• _Required work_:
Substitute "examined" for "pored over" in the passage on Dr. John Snow and cholera. Reproduce the part that begins at the words "But in London" and stops after "find a pattern.".

• _Passage provided_:

—————

But in London in 1854, Dr. John Snow didn't have electron microscopes, DNA sequencers or an army of experts. All he had was 500 Londoners dead in ten days from cholera, and a ton of questions needing answers. Dr. Snow pored over all the recent death records and interviewed people from the hardest hit neighborhood. He questioned people about where they had gone, what they had eaten, where they got their water and anything he could think of to try to find a pattern.

And quickly, one emerged. Everyone that had gotten sick, whether they died from cholera or recovered, had gotten water from the Broad Street well. People living near the well that didn't get sick had been getting their water from different sources. Dr. Snow convinced the local officials to remove the pump handle from the well to stop people from drinking the water. The outbreak immediately stopped.

Dr. Snow, by focusing on the entire population, not just on the individual person afflicted by cholera, conducted one of the first epidemiology studies. He helped usher in this new science and a new way of looking at disease outbreaks. Dr. Snow stopped the cholera outbreak and likely saved hundreds of lives, but it wasn't the end of cholera. This devastating disease is still killing people today.

—————

Stored data entries
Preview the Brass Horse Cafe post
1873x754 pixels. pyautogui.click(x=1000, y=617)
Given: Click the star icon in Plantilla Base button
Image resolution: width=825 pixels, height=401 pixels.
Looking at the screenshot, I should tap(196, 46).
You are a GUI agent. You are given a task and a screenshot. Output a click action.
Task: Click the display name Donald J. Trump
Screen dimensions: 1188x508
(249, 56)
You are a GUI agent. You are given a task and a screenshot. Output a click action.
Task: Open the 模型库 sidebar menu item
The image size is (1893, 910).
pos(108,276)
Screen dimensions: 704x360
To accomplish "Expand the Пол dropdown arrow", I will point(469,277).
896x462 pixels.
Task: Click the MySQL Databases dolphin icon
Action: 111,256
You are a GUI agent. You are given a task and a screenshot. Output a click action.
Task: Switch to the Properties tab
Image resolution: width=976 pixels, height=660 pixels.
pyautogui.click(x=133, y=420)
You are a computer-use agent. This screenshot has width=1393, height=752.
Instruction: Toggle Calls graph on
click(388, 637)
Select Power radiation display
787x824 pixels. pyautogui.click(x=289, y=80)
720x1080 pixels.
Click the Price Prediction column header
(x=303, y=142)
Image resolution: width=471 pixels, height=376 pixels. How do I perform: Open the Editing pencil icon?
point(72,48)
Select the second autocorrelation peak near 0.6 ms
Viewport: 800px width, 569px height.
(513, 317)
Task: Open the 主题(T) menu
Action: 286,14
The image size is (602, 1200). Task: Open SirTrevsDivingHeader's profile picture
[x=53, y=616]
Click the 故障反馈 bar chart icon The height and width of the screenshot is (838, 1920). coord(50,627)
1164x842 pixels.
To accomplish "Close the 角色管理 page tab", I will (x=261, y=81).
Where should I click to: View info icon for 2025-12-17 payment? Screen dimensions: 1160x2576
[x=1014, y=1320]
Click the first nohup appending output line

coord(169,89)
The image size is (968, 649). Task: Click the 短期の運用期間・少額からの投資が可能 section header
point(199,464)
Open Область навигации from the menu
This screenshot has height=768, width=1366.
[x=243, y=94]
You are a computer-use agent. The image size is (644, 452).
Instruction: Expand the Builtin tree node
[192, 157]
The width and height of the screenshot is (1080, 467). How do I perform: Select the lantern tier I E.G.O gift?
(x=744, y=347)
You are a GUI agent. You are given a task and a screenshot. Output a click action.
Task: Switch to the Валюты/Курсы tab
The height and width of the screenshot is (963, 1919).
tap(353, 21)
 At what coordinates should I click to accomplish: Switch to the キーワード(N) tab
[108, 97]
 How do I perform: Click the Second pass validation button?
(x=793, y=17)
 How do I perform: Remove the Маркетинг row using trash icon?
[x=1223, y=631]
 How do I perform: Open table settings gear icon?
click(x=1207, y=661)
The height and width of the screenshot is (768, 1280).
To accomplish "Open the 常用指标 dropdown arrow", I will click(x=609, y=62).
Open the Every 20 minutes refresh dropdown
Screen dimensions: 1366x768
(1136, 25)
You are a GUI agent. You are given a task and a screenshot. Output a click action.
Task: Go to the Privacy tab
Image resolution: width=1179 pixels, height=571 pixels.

—————

• _Answer area_:
But in London in 1854, Dr. John Snow didn't have electron microscopes, DNA sequencers or an army of experts. All he had was 500 Londoners dead in ten days from cholera, and a ton of questions needing answers. Dr. Snow examined all the recent death records and interviewed people from the hardest hit neighborhood. He questioned people about where they had gone, what they had eaten, where they got their water and anything he could think of to try to find a pattern.